A great deal of the discussion also focused on Justice Thurgood Marshall, for whom Kagan clerked and whose legacy several Senators criticized.  In the Washington Post, Stephanie J. Jones comments on several Senators’ dismissal of Marshall as an “activist judge,” and ACSblog summarizes the ensuing debate.  Meanwhile, the Christian Science Monitor examines the legacy of Kagan’s other “judicial hero,” Israeli judge Aharon Barak.

NPR’s Nina Totenberg has coverage of the strenuous questioning Kagan received (particularly from Senator Jeff Sessions) with regard to her stance on the military’s “Don’t Ask, Don’t Tell” policy, as does CBS News.  At the Huffington Post, Aaron Belkin also comments on that line of attack.  FoxNews has coverage of Kagan’s responses to questions about the stance she took on partial-birth abortion during her time in the Clinton Administration, and the Wall Street Journal’s Jess Bravin reports on her comments about political speech, as does David Ingram at the BLT, while the WSJ Law Blog covers the debate on the use of foreign law by U.S. courts.

Following the conclusion of the Senators’ questioning, speculation has begun over how the Committee will vote.  At the Wall Street Journal, Naftali Bendavid and Jess Bravin comment on the frustration shown by several Senators during the hearings, as does the WSJ Law Blog’s Ashby Jones.  Meanwhile, Amy Goldstein and Alec MacGillis of the Washington Post note that Kagan sought to make a bipartisan appeal.  Meanwhile, Ilya Shapiro speculates at Cato@Liberty that Senator Arlen Specter may not vote for Kagan.

Despite the contentious debates, a few moments of humor lightened the mood in the hearing room throughout the day.  ABC News has put together a compilation of the hearings’ wittiest exchanges, and the Christian Science Monitor’s Warren Richey remarks on the nominee’s notable sense of humor.  The AP reports that during one such exchange, Kagan refused to choose between “the vampire versus the werewolf” when asked by Sen. Amy Klobuchar about “The Twilight Saga: Eclipse” movie.  (In another piece of lighthearted coverage, the Huffington Post snapped a picture of Senator Al Franken sketching a remarkable likeness of a very animated Senator Sessions during the hearings.)

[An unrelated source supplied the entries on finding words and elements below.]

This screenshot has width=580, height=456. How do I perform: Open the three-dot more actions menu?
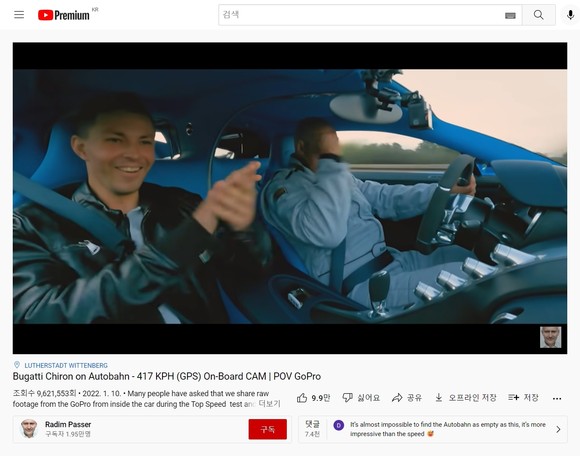pos(557,398)
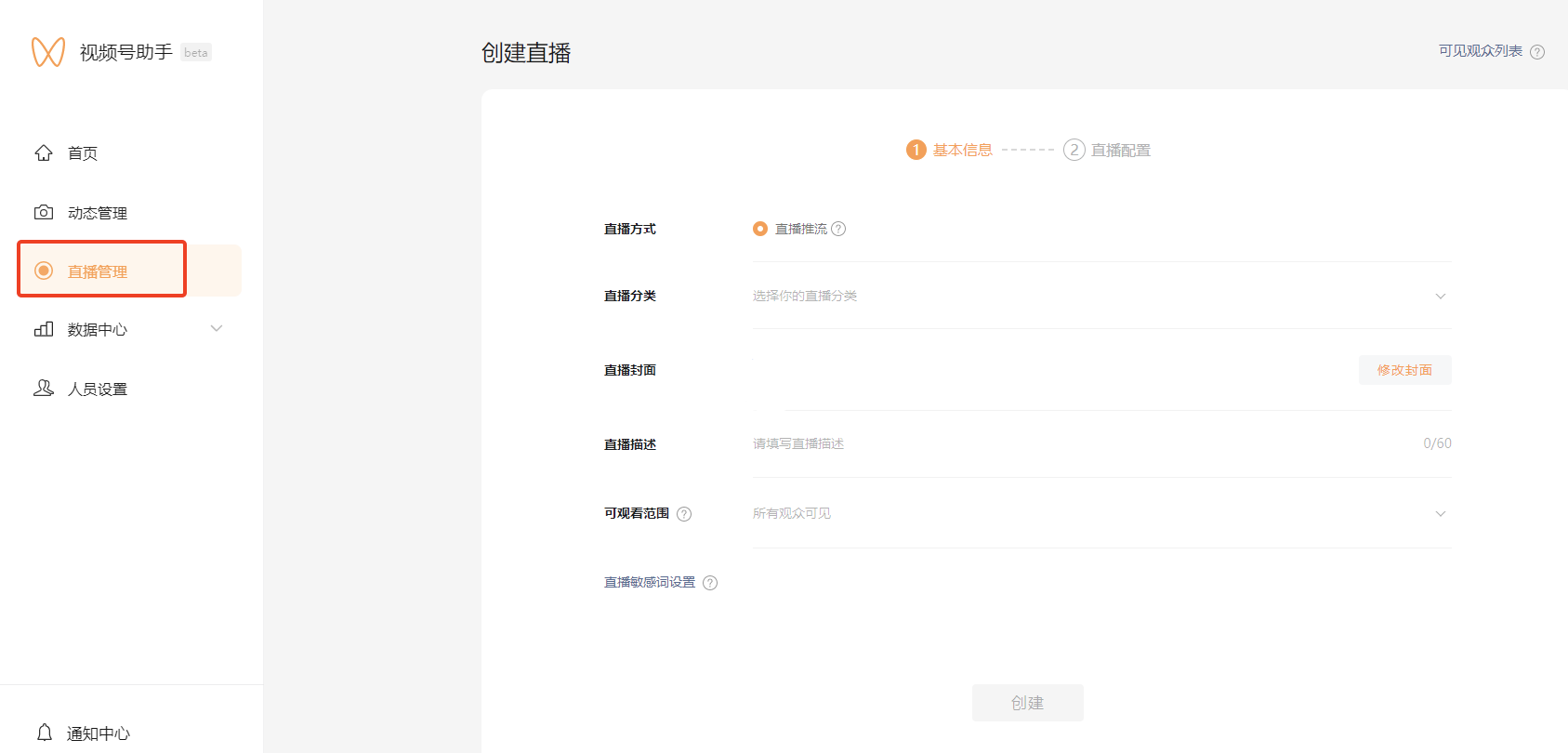Click the camera icon for 动态管理
Viewport: 1568px width, 753px height.
[x=44, y=213]
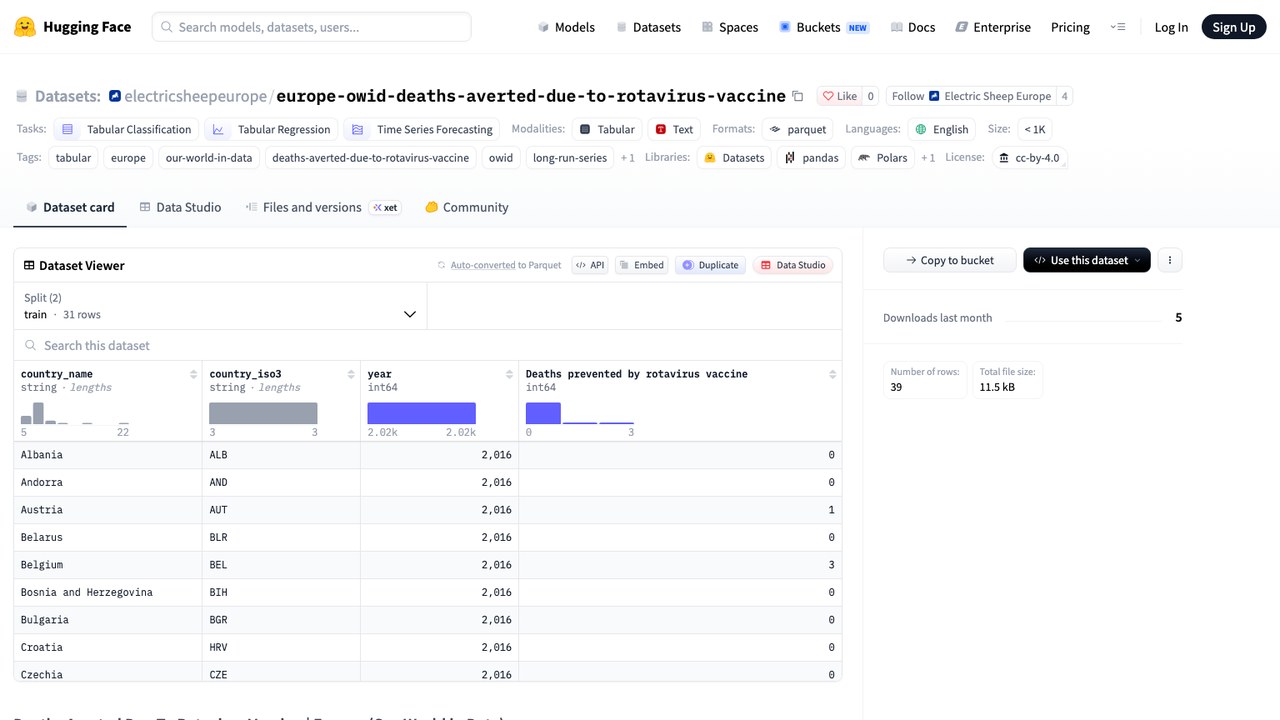
Task: Click the Embed viewer button
Action: [x=641, y=265]
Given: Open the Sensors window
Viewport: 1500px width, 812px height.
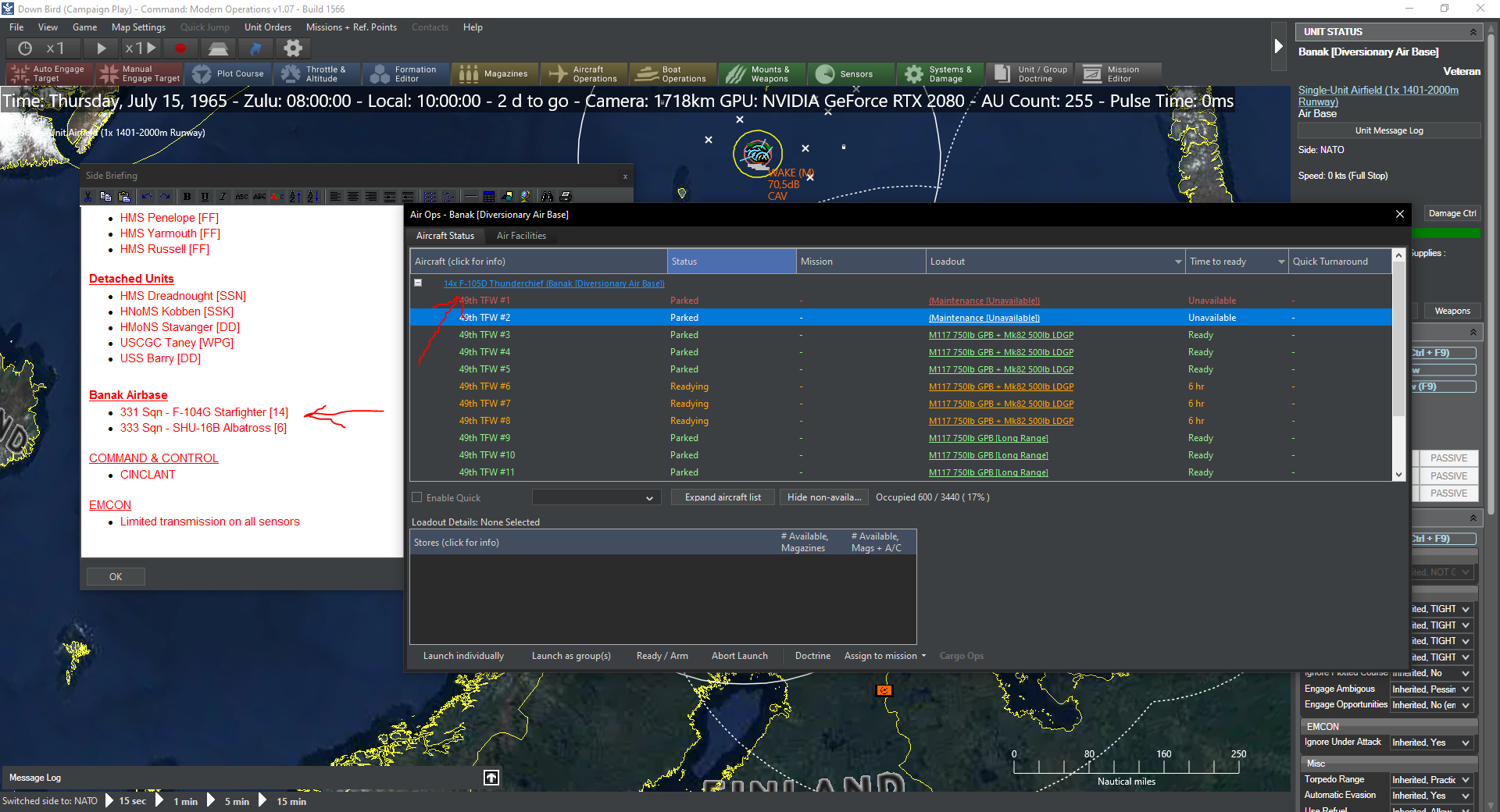Looking at the screenshot, I should (851, 74).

  • Following the conclusion of the Court’s term, the American Civil Liberties Union has published a summary of the year’s opinions, which is available with a press release here.
  • At the Wall Street Journal (with thanks to How Appealing for the link), Jess Bravin comments on Justice Kennedy’s continuing role as the critical swing vote on the Court.  In a second WSJ piece, Bravin looks back at Justice Stevens’ legacy.
  • The Washington Post’s Robert Barnes has a wrap-up of the Court’s now-concluded 2009 Term, writing that in the past months, the Roberts Court “established itself as a confident group of justices willing to act boldly and speak independently.”
  • PrawfsBlawg has a follow-up piece on the Court’s recent decision in Christian Legal Society v. Martinez.
  • The editorial board of the Wall Street Journal also opines on the response to the Martinez ruling.
  • At the Washington Post, Courtland Milloy discusses Justice Thomas’ concurring opinion filed Monday in McDonald v. Chicago.
  • At the AP, Mark Sherman offers an analysis of the Court’s now-finished Term.